Non-Hereditary Risk Factors
Since most AML is acquired, identifying non-hereditary risk factors provides context for understanding the disease’s origin. These factors contribute to the development of sporadic AML by causing the somatic mutations that drive the cancer.
One established environmental exposure is the industrial chemical benzene, which is linked to an increased risk of developing acute leukemia. Benzene exposure occurs in certain workplaces, such as oil refineries and chemical plants, and is also a component of cigarette smoke.
High-dose exposure to ionizing radiation, such as from a nuclear accident or prior radiation therapy, is another risk factor for AML. The risk from radiation exposure depends on the dose received and the area of the body exposed.

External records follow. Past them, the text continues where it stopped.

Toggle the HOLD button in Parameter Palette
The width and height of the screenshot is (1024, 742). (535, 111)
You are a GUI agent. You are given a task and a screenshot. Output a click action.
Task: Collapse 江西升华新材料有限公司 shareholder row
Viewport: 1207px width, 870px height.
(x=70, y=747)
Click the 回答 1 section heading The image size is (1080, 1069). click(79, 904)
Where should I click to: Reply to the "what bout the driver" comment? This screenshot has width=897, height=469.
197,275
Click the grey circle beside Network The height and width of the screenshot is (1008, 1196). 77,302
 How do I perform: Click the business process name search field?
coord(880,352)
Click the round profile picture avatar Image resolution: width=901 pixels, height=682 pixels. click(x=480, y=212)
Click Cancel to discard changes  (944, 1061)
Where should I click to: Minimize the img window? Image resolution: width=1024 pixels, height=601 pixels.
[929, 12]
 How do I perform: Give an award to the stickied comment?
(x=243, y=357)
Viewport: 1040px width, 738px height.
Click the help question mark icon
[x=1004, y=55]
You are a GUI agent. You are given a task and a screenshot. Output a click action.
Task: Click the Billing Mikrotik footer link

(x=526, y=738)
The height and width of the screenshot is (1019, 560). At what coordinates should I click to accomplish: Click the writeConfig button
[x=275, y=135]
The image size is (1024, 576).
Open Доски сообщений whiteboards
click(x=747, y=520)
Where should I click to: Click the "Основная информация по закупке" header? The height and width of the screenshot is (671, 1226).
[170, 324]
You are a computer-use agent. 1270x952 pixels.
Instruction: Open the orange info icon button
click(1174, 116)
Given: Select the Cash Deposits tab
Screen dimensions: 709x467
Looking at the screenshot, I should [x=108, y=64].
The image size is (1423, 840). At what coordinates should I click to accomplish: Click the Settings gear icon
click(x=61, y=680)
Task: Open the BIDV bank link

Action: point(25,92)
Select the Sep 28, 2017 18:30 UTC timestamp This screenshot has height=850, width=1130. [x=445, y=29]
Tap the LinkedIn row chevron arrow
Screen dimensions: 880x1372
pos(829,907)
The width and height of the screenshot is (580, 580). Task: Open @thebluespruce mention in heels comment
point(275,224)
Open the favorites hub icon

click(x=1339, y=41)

A significant proportion of acquired AML is classified as treatment-related, or secondary AML, which arises following previous treatment for a different malignancy. This secondary AML is often associated with prior chemotherapy, particularly alkylating agents and topoisomerase inhibitors.
The strongest independent risk factor for AML is increasing age, with the median age of diagnosis being approximately 68 years.
Navigating Genetic Testing and Counseling
For individuals concerned about a potential family link to AML, genetic testing and counseling offer a structured way to assess risk. Genetic counseling should be considered by anyone with a strong family history of AML, especially if the cancer occurred at a young age or if multiple close relatives have been affected by myeloid cancers. A genetic counselor can analyze the family medical history and determine if the pattern suggests an inherited syndrome.
Genetic testing can be performed for known predisposition genes, such as RUNX1, CEBPA, and GATA2, using a blood or saliva sample. The process distinguishes between diagnostic testing, performed on an affected individual to identify a germline mutation, and predictive testing, offered to unaffected family members. If a germline mutation is identified, the counselor explains the specific level of increased risk, which is often expressed as a probability rather than a guarantee of developing the disease. This information is valuable for implementing surveillance strategies, such as regular blood tests, to detect the onset of AML early.